Below are several records. Retype exactly those lines running from the one with "How do I perform: Like" through the one with "Given: Click the Assembly type value", end lines included, and no others.

######

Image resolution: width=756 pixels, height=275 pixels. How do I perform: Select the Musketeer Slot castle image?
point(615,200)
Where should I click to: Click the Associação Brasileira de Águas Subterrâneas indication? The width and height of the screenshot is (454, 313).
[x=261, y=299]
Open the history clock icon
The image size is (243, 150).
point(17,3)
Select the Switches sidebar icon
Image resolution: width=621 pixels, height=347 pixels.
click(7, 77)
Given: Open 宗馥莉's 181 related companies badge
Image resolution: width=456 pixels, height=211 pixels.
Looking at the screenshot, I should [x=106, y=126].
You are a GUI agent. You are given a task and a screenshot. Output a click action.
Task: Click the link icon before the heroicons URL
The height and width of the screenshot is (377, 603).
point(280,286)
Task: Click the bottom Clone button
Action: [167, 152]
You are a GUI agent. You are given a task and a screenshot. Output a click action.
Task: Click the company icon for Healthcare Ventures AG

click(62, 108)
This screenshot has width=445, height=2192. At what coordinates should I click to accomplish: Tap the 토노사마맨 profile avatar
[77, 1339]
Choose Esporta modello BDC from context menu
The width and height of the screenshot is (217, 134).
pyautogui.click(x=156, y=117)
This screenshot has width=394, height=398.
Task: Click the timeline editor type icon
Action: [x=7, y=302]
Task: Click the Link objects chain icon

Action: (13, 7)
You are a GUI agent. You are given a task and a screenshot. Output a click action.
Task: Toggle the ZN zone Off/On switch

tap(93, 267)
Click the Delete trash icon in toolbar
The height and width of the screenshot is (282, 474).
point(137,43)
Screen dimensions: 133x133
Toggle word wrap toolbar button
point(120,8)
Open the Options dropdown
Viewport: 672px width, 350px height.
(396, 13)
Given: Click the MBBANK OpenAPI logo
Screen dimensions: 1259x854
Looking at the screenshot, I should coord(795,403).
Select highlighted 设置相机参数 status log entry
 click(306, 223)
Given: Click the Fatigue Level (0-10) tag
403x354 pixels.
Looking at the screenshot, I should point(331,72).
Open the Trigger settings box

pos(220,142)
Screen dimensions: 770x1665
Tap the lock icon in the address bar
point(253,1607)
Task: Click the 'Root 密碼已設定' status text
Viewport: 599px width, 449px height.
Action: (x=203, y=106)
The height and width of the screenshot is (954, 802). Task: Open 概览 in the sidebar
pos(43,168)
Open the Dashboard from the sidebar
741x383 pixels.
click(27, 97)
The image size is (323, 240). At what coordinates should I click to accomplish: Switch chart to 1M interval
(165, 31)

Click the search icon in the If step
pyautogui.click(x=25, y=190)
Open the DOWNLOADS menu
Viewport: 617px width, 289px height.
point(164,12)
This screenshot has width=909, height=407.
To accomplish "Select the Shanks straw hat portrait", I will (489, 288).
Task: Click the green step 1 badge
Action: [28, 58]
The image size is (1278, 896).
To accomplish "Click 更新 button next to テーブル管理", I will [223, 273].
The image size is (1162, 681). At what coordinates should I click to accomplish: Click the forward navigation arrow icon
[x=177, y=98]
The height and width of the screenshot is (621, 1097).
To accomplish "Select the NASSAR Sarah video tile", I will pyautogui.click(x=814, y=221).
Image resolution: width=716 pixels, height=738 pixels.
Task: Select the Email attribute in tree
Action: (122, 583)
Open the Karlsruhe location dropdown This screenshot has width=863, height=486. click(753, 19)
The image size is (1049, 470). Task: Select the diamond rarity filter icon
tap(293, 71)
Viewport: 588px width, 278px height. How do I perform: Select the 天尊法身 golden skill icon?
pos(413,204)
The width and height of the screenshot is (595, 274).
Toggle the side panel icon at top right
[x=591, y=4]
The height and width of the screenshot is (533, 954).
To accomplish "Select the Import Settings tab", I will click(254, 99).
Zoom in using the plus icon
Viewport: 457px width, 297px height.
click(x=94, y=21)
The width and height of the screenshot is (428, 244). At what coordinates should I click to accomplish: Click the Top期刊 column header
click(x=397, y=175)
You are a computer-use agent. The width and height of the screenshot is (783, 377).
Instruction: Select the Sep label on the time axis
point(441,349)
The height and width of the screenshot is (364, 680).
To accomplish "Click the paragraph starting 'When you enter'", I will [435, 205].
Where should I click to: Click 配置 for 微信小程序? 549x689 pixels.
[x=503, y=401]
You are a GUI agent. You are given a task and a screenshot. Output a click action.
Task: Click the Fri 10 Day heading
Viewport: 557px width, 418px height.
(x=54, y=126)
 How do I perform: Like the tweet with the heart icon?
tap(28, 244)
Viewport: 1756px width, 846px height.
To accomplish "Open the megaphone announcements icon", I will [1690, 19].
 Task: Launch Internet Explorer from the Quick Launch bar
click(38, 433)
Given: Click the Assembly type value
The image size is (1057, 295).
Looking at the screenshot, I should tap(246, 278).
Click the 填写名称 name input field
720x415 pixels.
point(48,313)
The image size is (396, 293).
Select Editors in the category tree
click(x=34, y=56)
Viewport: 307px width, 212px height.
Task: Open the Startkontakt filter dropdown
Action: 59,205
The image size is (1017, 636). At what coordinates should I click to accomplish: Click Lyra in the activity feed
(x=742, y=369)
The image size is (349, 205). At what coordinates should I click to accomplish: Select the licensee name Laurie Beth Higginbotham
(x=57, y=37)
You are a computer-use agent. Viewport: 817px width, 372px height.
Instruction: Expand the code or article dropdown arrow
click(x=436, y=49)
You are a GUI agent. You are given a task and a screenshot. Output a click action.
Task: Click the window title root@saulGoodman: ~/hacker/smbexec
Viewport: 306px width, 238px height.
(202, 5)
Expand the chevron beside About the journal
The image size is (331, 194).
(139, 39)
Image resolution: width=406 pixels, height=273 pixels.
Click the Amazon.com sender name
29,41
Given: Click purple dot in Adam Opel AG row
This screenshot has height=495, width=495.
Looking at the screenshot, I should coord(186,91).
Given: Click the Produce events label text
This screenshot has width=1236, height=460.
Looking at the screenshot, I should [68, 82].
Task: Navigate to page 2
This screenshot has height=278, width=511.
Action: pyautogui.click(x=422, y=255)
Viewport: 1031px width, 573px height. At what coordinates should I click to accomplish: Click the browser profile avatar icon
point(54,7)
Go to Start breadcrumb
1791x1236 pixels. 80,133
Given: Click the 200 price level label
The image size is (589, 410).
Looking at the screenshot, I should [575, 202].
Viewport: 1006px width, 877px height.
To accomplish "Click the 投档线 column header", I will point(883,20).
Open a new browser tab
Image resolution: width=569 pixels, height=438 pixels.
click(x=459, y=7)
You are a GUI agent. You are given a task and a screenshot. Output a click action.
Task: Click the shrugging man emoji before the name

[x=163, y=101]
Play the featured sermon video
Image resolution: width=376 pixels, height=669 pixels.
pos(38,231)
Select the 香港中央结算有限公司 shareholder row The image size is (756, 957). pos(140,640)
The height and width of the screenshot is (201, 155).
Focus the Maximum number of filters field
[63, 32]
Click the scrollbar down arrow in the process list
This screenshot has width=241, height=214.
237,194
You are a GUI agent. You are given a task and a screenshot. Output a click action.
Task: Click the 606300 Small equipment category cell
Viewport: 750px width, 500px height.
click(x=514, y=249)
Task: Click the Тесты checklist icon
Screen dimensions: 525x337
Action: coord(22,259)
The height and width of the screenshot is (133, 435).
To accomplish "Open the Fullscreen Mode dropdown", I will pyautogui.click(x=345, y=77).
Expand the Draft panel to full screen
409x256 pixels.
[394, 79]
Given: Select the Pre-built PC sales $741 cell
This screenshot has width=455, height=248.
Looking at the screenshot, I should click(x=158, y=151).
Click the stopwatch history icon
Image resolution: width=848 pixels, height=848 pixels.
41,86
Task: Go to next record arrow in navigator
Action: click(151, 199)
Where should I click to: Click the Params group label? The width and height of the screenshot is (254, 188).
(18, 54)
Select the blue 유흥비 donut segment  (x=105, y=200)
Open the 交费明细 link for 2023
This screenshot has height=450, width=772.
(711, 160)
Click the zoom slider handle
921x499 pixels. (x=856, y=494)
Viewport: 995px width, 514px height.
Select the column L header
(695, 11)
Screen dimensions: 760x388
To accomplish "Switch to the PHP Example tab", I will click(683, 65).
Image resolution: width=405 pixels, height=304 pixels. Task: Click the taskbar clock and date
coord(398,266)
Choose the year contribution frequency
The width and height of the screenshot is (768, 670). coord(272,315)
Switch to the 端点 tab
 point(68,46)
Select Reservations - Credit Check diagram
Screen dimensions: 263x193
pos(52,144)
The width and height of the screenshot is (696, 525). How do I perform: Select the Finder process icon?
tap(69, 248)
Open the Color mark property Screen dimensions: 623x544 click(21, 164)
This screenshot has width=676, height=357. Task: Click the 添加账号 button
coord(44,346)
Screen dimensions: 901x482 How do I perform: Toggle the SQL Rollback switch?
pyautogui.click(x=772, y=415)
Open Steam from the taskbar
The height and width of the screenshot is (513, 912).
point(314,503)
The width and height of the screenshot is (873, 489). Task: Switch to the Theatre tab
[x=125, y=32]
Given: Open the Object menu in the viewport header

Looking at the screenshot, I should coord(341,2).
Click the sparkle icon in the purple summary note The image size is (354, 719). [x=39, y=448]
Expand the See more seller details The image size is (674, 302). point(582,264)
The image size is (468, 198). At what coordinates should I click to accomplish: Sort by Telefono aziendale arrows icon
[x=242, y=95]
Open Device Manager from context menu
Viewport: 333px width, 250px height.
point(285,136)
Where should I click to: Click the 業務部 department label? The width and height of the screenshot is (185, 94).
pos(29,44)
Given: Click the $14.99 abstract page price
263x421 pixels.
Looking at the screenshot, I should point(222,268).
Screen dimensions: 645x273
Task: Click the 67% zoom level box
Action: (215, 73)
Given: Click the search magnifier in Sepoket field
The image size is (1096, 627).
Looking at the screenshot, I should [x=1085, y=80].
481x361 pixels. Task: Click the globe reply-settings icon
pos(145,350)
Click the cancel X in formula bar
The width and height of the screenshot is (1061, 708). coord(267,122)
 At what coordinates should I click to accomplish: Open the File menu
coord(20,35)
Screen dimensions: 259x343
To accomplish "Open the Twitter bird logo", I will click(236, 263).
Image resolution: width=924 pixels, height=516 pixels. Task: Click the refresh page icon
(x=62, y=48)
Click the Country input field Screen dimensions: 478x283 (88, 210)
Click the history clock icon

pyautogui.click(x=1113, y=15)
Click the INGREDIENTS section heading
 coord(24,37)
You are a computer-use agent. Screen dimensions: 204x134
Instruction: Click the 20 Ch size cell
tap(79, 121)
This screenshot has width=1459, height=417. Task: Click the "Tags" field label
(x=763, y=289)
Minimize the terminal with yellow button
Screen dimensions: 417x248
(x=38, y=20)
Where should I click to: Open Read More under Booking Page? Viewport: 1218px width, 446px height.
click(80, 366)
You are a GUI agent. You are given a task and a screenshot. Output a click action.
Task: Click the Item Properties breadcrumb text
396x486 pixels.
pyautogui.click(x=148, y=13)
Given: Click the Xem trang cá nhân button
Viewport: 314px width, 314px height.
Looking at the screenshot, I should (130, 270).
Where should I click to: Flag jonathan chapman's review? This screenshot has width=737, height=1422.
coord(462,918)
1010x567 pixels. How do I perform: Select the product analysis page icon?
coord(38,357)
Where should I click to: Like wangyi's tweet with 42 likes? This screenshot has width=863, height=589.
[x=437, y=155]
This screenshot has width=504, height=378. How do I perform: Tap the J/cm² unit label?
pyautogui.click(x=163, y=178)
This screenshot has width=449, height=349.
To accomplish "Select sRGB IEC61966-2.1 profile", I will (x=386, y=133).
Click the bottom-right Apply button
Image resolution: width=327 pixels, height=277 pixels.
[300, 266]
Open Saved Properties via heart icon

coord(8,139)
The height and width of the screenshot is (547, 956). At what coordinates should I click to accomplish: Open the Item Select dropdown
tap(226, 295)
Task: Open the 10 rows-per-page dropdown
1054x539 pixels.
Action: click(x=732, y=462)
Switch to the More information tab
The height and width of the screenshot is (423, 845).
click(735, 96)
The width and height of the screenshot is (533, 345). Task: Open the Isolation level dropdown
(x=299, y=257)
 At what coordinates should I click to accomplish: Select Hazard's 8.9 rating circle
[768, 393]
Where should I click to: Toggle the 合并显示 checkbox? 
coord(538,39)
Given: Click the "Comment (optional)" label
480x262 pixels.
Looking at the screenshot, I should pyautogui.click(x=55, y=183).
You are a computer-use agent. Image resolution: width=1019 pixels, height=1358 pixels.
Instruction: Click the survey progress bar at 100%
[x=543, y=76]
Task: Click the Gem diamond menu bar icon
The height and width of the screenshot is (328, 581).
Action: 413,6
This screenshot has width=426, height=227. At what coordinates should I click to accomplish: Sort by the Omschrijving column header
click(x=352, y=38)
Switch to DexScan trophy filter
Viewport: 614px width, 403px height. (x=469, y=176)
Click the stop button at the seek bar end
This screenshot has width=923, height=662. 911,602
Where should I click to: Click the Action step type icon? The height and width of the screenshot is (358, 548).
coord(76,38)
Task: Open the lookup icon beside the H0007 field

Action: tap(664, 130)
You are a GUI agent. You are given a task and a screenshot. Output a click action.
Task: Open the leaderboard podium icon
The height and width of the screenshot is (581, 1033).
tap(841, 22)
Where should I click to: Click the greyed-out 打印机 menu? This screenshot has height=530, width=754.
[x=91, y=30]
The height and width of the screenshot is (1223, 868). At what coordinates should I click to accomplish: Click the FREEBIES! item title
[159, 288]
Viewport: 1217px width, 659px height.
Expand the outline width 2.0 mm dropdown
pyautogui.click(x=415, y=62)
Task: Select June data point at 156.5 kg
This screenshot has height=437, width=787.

######

→ **EXERCISE RESULT**
 How do I perform: Like the tweet with the heart icon?
tap(28, 244)
Viewport: 1756px width, 846px height.
To accomplish "Open the megaphone announcements icon", I will [1690, 19].
 Task: Launch Internet Explorer from the Quick Launch bar
click(38, 433)
Given: Click the Assembly type value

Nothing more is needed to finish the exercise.